Exercise aim: Track down every line below that holds "height" and copy it.

====== Data records ======

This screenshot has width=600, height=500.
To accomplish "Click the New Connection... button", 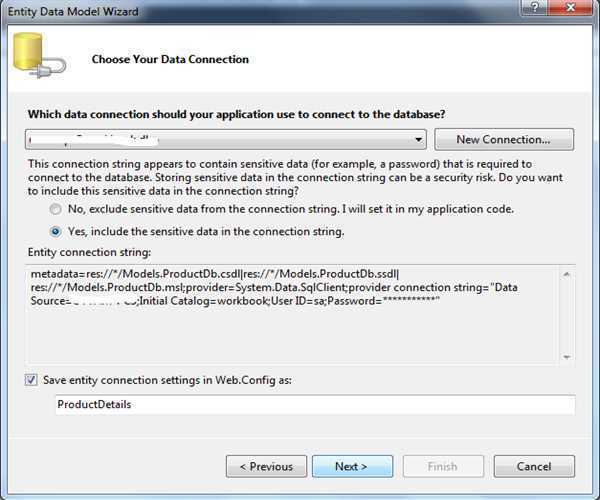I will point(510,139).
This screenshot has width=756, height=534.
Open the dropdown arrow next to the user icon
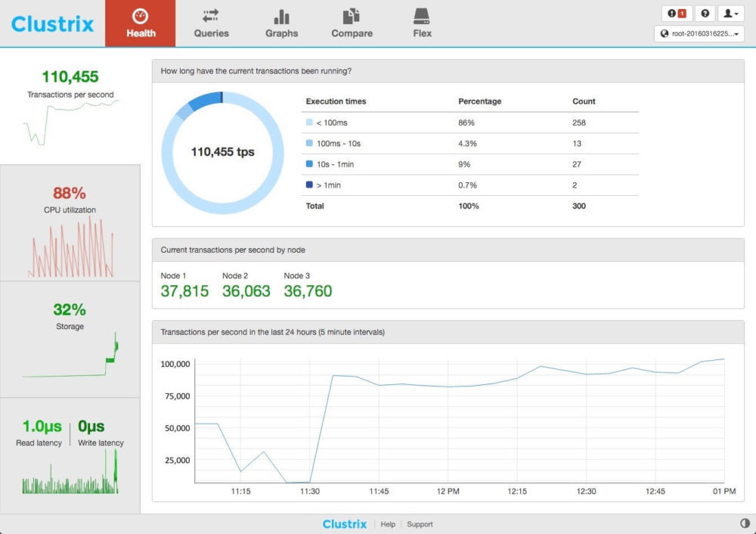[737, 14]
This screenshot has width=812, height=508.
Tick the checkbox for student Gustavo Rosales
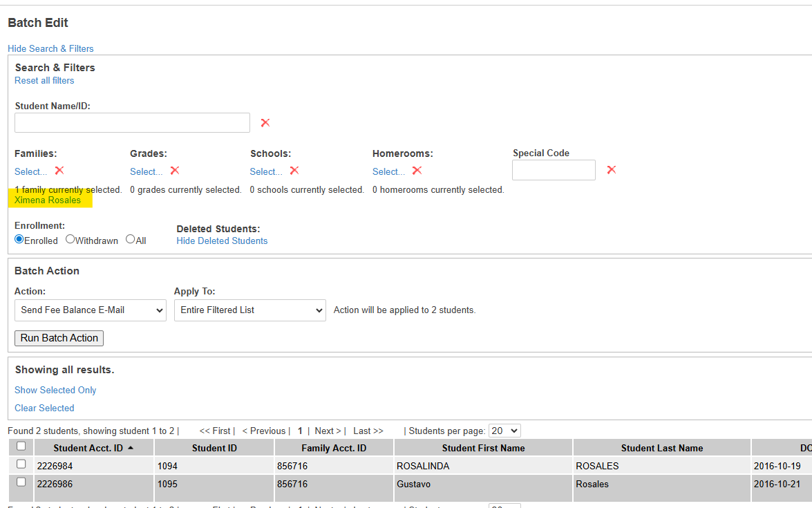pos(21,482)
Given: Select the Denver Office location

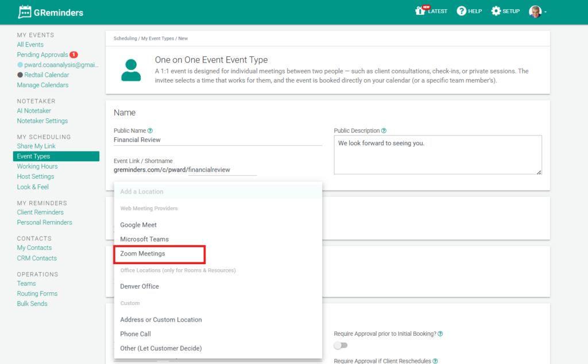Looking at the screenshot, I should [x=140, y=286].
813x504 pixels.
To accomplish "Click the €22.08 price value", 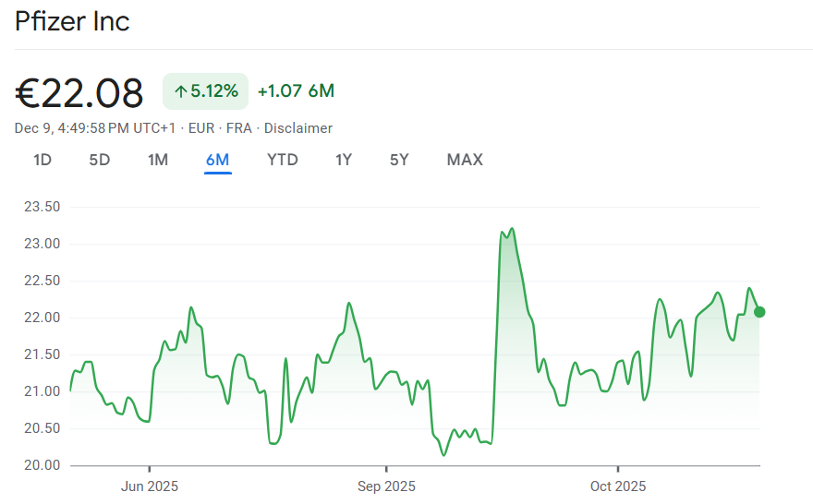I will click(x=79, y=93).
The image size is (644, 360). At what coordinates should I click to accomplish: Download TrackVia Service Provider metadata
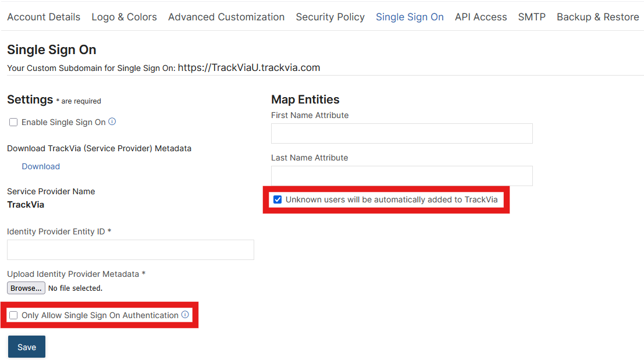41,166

======

Solution to the exercise:
This screenshot has width=600, height=500.
This screenshot has width=756, height=534.
This screenshot has width=812, height=508.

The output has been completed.